At our church camp last weekend our speaker, Phil Wilson, spoke on this aspect of evangelism and discipleship. From Mark’s gospel, chapters 1-2, we learnt that Jesus’ message was about announcing the dawning of the kingdom of God – that He was this new King who had come to rescue people from their slavery/bondage to satan, sin and death (Mark 1:14-15). Jesus called people to follow Him; to become His disciples and join Him in His mission (Mark 1:16-20). This involved living life with Jesus; becoming like Him; doing what He did. Jesus proclaimed the kingdom in word and deed – God’s power was evident (Mark 1:21-28). As we seek to do the same, trusting in the equipping of God’s Spirit, we can expect to see God’s power at work too.
In the midst of His earthly ministry Jesus ofter took time out to pray – to commune with His Father (Mark 1:35-38). This was essential to Him in the carrying out of His ministry. If it was essential for Jesus, how much more essential should it be for us? Sadly, busyness has become the normal excuse for not fulfilling God’s mission in our lives. Another way God’s kingdom was spread was through the telling of stories – people’s personal testimonies to the power of God transforming their lives. Having been touched by Jesus people couldn’t help themselves but tell others of what He had done for them (Mark 1:40-45). What is God doing in your life?

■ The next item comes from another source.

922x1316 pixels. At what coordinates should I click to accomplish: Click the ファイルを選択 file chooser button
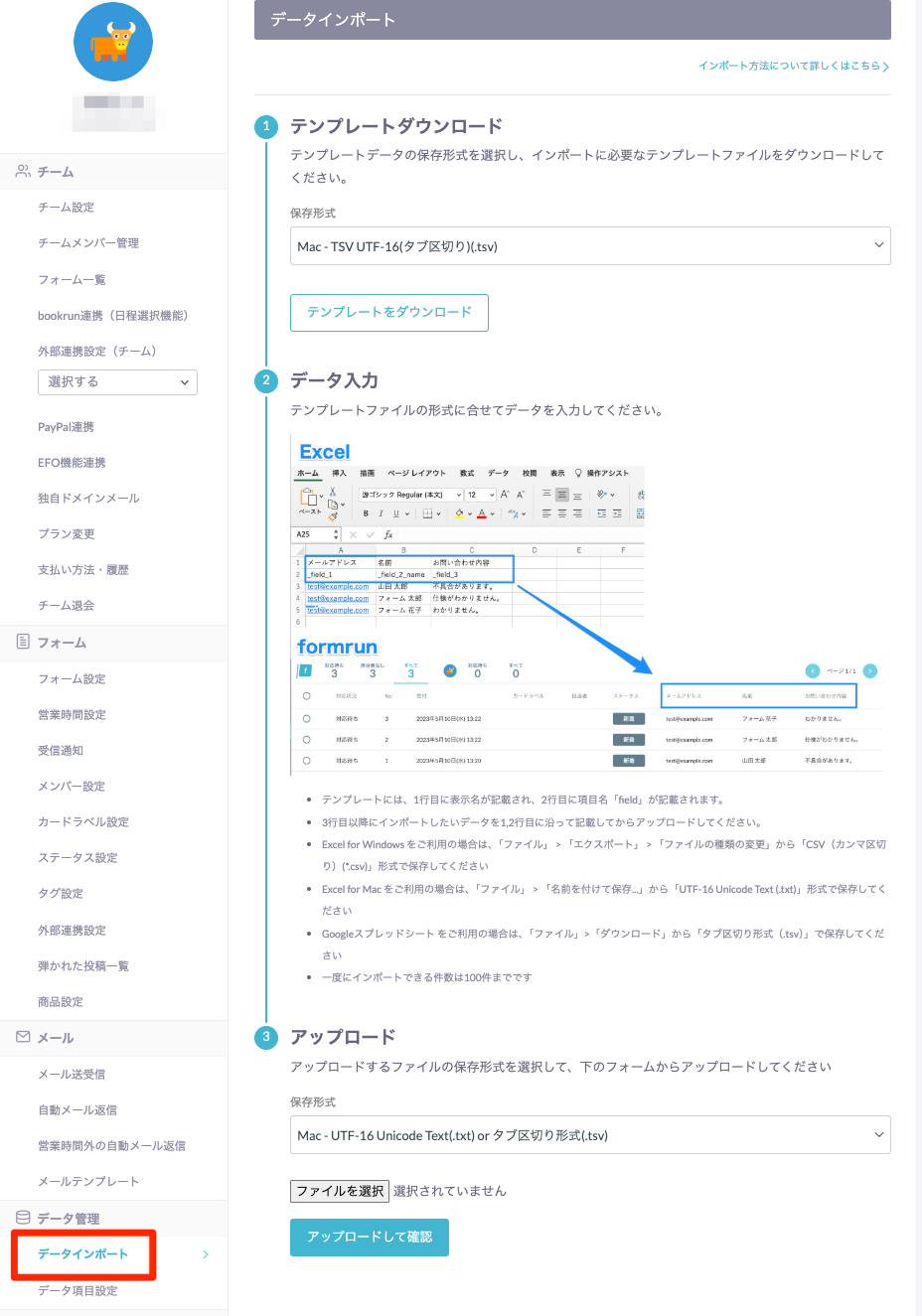click(340, 1191)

Have you told anyone?
Oftentimes, in the gospels, we see that people came to Jesus with the help of others (e.g. paralytic in Mark 2:1-12). Evangelism is so much easier when people live on mission together. This mission is an ‘all of life’ thing – it happens everywhere. Jesus often socialized with sinners in order to minister to them and point them to the reality of who He was and the kingdom he was bringing about. Mission/evangelism must be relational. Jesus’ purpose was about bringing new life to people, not making them slaves to a dead religion. Living in His kingdom is about life transformation, not merely about following a set of rules in order to look good on the outside (Mark 2:18-22).

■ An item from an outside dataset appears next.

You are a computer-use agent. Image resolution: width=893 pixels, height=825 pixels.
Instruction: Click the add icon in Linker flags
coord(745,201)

Finally, the responses to Jesus and his message varied – some were interested and others rejected Him (Mark 2:23-28). Ministry for Jesus involves making sacrifices; of being willing to face rejection and ridicule. However, when someone does have their spiritual eyes opened and their hearts are convicted of the truth of Jesus and his gospel; when they confess Him as Saviour and Lord, then all of the hardship will pale into insignificance, for God has used you to bring about life from death – to rescue a person from darkness and bring them into His kingdom of light! What could be better than that?